Mengkritik tidak semudah membalikkan telapak tangan. Tidak asal teriak, tetapi ada etikanya!
#
Seorang kompasianer bawel _maaf, ini pengakuannya sendiri_ bernama G (Gratcia) menuliskan sebuah komentar ditulisan saya "Antara Saya, Hilda @hammer City, dan Penulis Fiksi di Kompasiana" yang sangat menarik.
Beliau menulis "Untuk mengkritik itu, ada etikanya juga lho, ga asal teriak, krn kalo asal teriak dan yg dikritik jadi 'sensi' lalu tidak mau mendengarkan, apa gunanya kritikan tersebut selain menjadi sebuah penghinaan?"
Mau tidak mau saya harus setuju juga dengan pendapat Kak G ini. Soal etika, kita tahu semua hal ada etikanya. Dalam menulis ada etikanya. Begitu juga tentunya dalam mengkritik. Tidak asal kritik dan membabibuta.
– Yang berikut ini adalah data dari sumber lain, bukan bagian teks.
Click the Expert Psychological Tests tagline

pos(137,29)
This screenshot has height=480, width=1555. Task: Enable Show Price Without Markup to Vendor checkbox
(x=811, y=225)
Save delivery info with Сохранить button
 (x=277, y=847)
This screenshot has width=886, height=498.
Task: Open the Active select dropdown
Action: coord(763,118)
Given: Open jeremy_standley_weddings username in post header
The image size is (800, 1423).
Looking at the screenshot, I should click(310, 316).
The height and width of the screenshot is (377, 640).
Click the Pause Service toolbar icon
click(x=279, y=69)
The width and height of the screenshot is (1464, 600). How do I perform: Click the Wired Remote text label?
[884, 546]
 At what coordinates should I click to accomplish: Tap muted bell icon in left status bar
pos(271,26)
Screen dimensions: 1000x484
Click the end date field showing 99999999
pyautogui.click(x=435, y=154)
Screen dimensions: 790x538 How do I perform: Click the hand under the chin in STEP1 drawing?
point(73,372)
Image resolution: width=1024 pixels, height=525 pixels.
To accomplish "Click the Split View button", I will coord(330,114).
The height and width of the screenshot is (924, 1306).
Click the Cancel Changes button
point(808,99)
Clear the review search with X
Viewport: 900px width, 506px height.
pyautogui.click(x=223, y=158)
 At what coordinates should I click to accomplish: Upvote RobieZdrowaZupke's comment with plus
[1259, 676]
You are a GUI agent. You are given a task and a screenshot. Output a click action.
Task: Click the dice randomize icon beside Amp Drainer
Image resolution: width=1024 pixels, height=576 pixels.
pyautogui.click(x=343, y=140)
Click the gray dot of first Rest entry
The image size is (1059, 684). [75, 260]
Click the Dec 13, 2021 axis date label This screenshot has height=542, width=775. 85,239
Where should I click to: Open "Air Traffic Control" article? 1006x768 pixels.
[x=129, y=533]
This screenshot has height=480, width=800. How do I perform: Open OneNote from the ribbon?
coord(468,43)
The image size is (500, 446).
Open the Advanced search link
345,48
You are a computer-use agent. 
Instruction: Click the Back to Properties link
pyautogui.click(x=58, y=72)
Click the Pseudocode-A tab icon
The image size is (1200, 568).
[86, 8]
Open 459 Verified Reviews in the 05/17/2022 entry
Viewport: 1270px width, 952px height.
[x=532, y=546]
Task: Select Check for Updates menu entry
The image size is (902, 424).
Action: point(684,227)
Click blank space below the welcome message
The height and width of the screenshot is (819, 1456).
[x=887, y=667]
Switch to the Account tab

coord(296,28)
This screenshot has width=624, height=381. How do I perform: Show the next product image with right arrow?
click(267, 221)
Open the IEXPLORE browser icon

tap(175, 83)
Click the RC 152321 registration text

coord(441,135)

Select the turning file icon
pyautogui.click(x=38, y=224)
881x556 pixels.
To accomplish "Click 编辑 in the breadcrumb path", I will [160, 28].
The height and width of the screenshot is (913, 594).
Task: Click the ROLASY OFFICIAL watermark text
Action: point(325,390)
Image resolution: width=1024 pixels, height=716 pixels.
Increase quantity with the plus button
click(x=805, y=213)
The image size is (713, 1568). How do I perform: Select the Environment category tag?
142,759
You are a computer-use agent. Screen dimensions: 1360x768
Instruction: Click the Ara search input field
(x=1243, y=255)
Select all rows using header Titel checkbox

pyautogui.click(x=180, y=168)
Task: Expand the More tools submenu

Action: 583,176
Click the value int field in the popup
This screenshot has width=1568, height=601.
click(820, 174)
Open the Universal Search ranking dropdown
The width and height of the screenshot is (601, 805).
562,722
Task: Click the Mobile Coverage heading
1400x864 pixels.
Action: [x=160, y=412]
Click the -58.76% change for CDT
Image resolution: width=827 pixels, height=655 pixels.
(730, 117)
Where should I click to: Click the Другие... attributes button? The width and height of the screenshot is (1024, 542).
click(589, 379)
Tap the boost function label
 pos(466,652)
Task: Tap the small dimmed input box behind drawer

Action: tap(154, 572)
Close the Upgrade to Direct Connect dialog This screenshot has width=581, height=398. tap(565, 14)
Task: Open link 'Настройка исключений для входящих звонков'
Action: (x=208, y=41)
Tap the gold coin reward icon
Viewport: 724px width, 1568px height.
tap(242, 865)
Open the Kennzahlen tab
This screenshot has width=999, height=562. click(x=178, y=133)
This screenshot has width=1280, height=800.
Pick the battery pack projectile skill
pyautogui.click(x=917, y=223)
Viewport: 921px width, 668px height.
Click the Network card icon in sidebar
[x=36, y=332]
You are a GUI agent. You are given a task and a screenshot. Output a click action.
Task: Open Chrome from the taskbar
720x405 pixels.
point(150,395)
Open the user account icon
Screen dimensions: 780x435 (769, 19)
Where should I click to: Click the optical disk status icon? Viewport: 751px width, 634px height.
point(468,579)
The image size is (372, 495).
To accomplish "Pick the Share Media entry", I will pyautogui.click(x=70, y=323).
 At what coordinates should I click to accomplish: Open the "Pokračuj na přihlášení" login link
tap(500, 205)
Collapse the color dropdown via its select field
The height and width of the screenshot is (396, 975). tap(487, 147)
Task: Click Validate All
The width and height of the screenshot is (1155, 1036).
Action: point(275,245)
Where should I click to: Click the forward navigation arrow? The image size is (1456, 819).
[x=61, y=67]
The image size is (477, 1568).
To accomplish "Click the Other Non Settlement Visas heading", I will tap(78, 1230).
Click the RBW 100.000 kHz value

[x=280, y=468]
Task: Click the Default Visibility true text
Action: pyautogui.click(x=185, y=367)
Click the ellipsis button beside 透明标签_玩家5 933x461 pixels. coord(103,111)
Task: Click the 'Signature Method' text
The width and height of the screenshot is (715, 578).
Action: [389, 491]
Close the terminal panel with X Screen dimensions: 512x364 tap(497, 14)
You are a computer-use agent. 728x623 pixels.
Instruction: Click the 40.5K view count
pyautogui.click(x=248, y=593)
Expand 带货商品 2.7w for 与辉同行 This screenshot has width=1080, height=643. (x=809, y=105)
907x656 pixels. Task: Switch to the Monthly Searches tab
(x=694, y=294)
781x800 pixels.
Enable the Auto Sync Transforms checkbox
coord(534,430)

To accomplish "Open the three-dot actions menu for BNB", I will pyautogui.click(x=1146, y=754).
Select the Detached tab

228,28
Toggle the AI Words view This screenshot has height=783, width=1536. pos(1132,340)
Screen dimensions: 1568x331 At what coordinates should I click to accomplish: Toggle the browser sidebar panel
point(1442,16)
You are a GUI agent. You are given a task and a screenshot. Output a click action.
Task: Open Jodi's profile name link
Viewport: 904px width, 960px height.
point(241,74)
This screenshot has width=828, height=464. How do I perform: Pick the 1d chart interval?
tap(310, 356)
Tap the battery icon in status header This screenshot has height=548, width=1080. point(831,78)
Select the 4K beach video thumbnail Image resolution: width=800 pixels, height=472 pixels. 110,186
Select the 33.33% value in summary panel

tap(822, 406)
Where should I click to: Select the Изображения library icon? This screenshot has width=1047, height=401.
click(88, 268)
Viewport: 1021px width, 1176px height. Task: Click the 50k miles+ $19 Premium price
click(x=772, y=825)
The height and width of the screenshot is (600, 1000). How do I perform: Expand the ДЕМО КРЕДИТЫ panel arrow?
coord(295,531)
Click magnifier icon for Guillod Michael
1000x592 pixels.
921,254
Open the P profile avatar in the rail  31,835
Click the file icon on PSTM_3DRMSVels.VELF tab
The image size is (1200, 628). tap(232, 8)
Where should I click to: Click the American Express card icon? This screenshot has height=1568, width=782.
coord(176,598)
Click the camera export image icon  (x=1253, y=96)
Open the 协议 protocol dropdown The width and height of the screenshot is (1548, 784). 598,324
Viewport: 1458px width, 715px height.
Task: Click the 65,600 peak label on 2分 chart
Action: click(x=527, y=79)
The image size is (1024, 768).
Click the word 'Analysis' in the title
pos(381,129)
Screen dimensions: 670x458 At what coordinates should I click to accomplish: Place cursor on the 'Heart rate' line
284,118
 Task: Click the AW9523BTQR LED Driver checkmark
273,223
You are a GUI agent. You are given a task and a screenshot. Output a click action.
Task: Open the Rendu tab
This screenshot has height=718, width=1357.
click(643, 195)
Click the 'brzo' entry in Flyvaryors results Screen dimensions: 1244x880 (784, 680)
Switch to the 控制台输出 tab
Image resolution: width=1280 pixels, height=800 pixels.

Alangkah indahnya ketika kita hendak mengkritik tulisan seseorang. Diawali dengan memberikan apresiasi atas karyanya. Baru kemudian kita berikan kritikan atas kekurangan atau kesalahan tulisan. Setelah itu kita tutup dengan memberikan masukan atau motivasi.
Dengan demikian, saya percaya, sepedas dan setajam apapun kritikan kita pasti akan dihargai dan mendapat balasan ucapan terimakasih.
Namun bila dalam mengkritik kita mengabaikan etika yang ada. Apalagi asal teriak atau mengkritik begitu saja. Tidak heran ia bereaksi keras dan berkata,"Lu bilang tulisan gue sampah dan basi, emang gue pikirin? Sampah aja ada gunanya kok. Makanan basi juga enak tuh!"
Mendapatkan reaksi seperti itu, umumnya kita serta-merta menyalahkan orang tersebut tidak bisa menerima kritikan dan tidak berjiwa besar. Seakan kita sudah melakukan hal yang benar.
Kalau yang bereaksi keras hanya satu atau dua orang tentu bisa kita abaikan. Tetapi bila lebih banyak yang tidak menerima. Tentu kita perlu berintrospeksi.